# Puppy uglies - post your pics!



## OzChi

Hi everyone! Got the idea for this thread from the hilarious post about Luxie's long flowing armpit hair!

I'm sure we all have pics from when our pups have passed through those awkward phases where they grow all out of proportion and generally look really funny so please add your puppy's ugly pics.

My Chloe is absolutely beautiful now days (in my eyes anyway) but she has gone through some pretty funny looks over the past few months:

The day I picked her up at 8 weeks when her eyes were still struggling to focus - quite funny looking








This is about 6 weeks ago when her head was alredy the size it is now but her body was still teeny









I don't have any ugly ones of Axle, he managed to grow pretty much in proportion.

Please post your ugly pics - I especially want to see Luxie's armpit hairs!


----------



## CHITheresa

Amberleah don't have many ugly's here best i can find. She wanted down to get sticks from grass.


----------



## OzChi

Amberleah looks a bit like a seal in that pic - funny but cute!


----------



## LittleLuxie

I'll post pics of her armpit hair tomorrow against a dark background! But for now, behold the wonders of the coat that can't make up it's mind... Long haired or short haired??


----------



## KrystalLeigh

Here's Odie in her "teenage" years:


----------



## CHITheresa

OzChi said:


> Amberleah looks a bit like a seal in that pic - funny but cute!


Yes I thought so too.

My Pomeranian sissy if you took her fur and pulled it back she really look like a seal.. too ad i never got pic before she passed.


----------



## CHITheresa

LittleLuxie said:


> I'll post pics of her armpit hair tomorrow against a dark background! But for now, behold the wonders of the coat that can't make up it's mind... Long haired or short haired??

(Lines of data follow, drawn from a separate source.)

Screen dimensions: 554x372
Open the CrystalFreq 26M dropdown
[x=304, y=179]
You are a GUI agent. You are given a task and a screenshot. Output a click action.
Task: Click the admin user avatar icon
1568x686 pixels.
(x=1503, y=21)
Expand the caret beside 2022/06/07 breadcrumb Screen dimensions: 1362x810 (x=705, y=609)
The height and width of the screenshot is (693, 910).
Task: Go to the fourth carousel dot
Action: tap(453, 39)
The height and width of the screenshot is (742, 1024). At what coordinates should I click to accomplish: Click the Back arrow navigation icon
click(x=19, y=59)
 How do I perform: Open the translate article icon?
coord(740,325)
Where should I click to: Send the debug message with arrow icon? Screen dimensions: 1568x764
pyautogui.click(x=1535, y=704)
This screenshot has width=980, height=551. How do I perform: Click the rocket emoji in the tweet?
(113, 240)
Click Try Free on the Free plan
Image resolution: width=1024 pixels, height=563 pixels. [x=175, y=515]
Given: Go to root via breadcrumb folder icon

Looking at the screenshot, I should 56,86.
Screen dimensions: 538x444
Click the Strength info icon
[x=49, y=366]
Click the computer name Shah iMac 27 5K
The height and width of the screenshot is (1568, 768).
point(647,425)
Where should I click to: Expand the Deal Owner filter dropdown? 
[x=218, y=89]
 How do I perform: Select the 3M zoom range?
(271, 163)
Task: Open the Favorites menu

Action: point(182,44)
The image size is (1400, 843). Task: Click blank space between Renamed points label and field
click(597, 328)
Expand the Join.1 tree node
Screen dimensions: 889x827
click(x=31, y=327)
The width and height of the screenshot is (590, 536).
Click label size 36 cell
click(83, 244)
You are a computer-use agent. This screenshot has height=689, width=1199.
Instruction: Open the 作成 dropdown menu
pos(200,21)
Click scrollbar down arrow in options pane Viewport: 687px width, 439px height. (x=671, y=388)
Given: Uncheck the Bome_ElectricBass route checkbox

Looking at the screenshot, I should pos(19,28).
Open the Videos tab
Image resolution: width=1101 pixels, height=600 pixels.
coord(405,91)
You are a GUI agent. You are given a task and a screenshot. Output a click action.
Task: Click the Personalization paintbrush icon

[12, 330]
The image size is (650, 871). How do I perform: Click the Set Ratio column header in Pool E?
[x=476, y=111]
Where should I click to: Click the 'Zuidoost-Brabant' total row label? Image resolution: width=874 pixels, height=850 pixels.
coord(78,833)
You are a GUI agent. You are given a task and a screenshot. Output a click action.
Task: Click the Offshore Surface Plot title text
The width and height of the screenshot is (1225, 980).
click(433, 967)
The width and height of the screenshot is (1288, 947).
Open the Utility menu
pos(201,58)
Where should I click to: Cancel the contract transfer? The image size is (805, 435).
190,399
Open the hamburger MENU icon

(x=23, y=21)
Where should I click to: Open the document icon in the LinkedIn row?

Awe!!! it doesn't matter she is so cute any way her fur wants to be.


----------



## CHITheresa

KrystalLeigh said:


> Here's Odie in her "teenage" years:


Sooo sweet!!!!!!!!!!!!!


----------



## LittleLuxie

2012 fashion trend: furry armpits

















I twisted them in this pic so you can see them better


----------



## CHITheresa

LittleLuxie said:


> 2012 fashion trend: furry armpits
> 
> 
> 
> 
> 
> 
> 
> 
> 
> 
> 
> 
> 
> 
> 
> 
> 
> I twisted them in this pic so you can see them better


Awe so cute, my Pomeranian Sissy had hair like this


----------



## ~LS~

Aww so much cuteness!!! :love2:
We need to stop making fun of our poor babies,lol, remember we 
all went through the awkward teenage stage too. haha


----------



## michele

~LS~ said:


> Aww so much cuteness!!! :love2:
> We need to stop making fun of our poor babies,lol, remember we
> all went through the awkward teenage stage too. haha


 so true but the chis don't look ugly at all,they're all beautiful


----------



## ~LS~

They really are beautiful Michelle, you are right.
It's a silly name for that phase. But I guess if
we compare it with when they are fully grown,
they do blossom quite a bit.


----------



## michele

Yes they do,just like us(lol)


----------



## Hollysmom

CHITheresa said:


> Amberleah don't have many ugly's here best i can find. She wanted down to get sticks from grass.


I've seen Holly with that same look. lol



KrystalLeigh said:


> Here's Odie in her "teenage" years:


Now that's just too freakin' adorable! 

PS All your pups are so cute. I don't understand why it's called puppy uglies in the first place. It should be called puppy cuteness instead!


----------



## LostLakeLua

Haha I just DARE someone to post a pic of their own 'awkward stage.' I'd so totally dig up one of mine but I'm not going first LOL.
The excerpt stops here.